You’re probably making a list that has names like Johnson and Bush Sr. and Bush Jr. on it? Well, they were United States presidents from Texas. But tonight (today) we’re talking about an actual presidents of Texas – the Republic of Texas to be precise.

The Republic of Texas existed between 1836 and 1846, and they had presidents and vice presidents.

Last week we discussed Jefferson Davis, president of the American states which had seceded during the American Civil War. Now, we’ll talk about another American who was president of a separate nation which later became part of the United States. The most influential president of Texas was Samuel Houston.

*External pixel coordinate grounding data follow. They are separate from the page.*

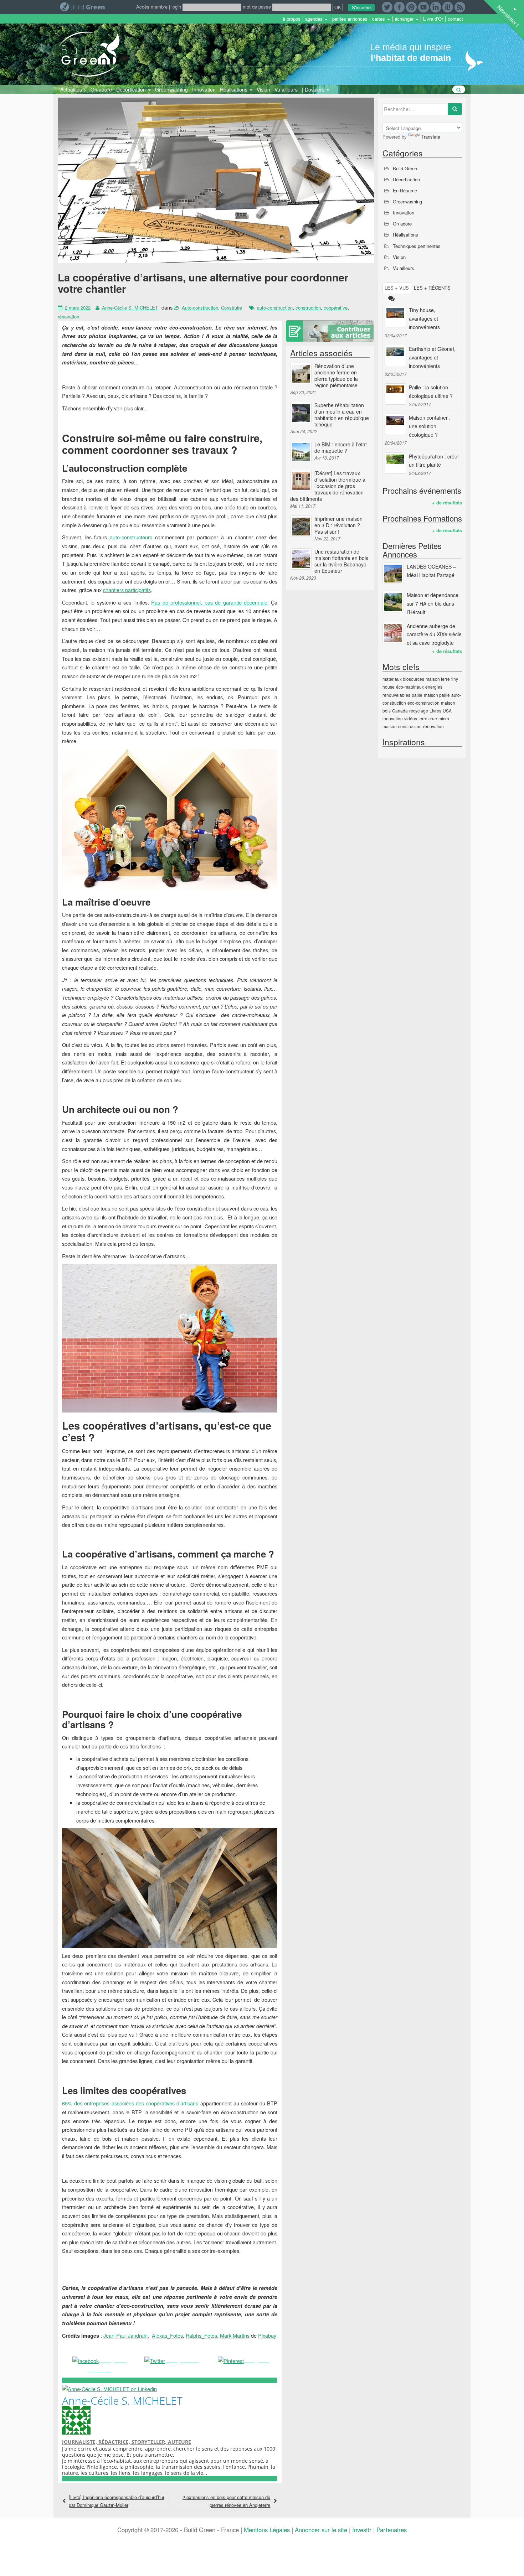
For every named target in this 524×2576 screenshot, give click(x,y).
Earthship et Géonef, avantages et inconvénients (432, 357)
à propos (291, 19)
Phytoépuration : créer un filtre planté (434, 460)
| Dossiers (314, 89)
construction (308, 307)
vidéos (410, 718)
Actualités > (73, 89)
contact (455, 19)
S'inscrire (361, 7)
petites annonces (350, 19)
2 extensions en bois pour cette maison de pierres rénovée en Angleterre (226, 2501)
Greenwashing (171, 89)
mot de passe (257, 6)
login (176, 6)
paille (417, 695)
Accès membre (152, 6)
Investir (361, 2529)
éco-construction (423, 703)
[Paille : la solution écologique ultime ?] (395, 394)
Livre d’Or (433, 19)
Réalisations (234, 89)
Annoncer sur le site (321, 2529)
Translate (430, 136)
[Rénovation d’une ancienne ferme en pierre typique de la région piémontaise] (301, 373)
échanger (405, 19)
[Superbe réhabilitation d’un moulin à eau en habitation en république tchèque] (301, 412)
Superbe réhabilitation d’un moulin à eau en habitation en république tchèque (341, 414)
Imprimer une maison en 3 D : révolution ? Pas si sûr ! (338, 525)
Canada (400, 711)
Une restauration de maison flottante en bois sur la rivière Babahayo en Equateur (341, 561)
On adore (101, 89)
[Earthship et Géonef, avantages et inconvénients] (395, 355)
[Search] (455, 109)
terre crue (427, 718)
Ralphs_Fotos (201, 2335)
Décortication (131, 89)
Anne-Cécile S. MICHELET (130, 307)
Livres (435, 711)
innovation (392, 718)
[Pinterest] (411, 6)
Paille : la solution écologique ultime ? (431, 391)
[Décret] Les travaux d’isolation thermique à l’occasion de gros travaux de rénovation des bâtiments (327, 486)
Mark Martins (235, 2335)
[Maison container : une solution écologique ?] (395, 424)
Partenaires (391, 2529)
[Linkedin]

Samuel Houston  (Portrait from Public Domain)

Samuel Houston
(Portrait from Public Domain)

We’re going to do this “fast-facts” style tonight, so here’s your 12 facts on Sam Houston, a president of the Republic of Texas:

  1. Sam Houston was born in Virginia in 1793 and moved to the Tennessee frontier when he was 13.
  2. He ran away from home, lived with a band of Cherokee, and was formally adopted into the tribe.
  3. Sam Houston fought under Andrew Jackson (later the 7th U.S. President) during the war with the Creek Indians.
  4. After studying law and serving as district attorney for Nashville, he was elected to Congress in 1823.
  5. In 1827, Houston became governor of Tennessee.
  6. When his social and family life took a turn for the worse, Sam Houston headed west, settling the Texas area.
  7. The American settlers in the Texas area had some major conflicts with the Mexican army and government. Sam Houston became the military commander for the American side.
  8. He won several military victories against the Mexican army. The capture of the Mexican commander led to the formal recognition of the Republic of Texas.
  9. Houston was president of the Republic of Texas from 1836-1838 and again from 1841-1844. He was the first elected president of the republic.
  10. He worked to have Texas admitted as a state into the United States of America and, after this success in 1845, Houston served as state senator from 1846-1859.
  11. Sam Houston did not support Southern secession. He was actually governor of Texas in 1861, but because he refused to take Texas out of the Union, Confederate supporters removed him from office.
  12. Disagreeing with the new political movement, Sam Houston retired from public life. He died in 1863.

Sam Houston is another example of leader who knew what he believed. He worked for the good of his country/state and served in many offices: general, president, senator, governor. He was willing to work hard, learn, and lead.

I admire his understanding that for the good of his republic (Texas) it had to join the United States as a state. He could have selfishly kept Texas on its own and played “president or king” for the rest of his life, but, rather, he advocated strongly for Texas to join the United States.

He was an ideal American, valuing the principles of self-government.

So, Happy Belated Presidents’ Day to Sam Houston, an American president of the Republic of Texas!

Your Historian,

Miss Sarah

P.S. Your thoughts on this president of Texas?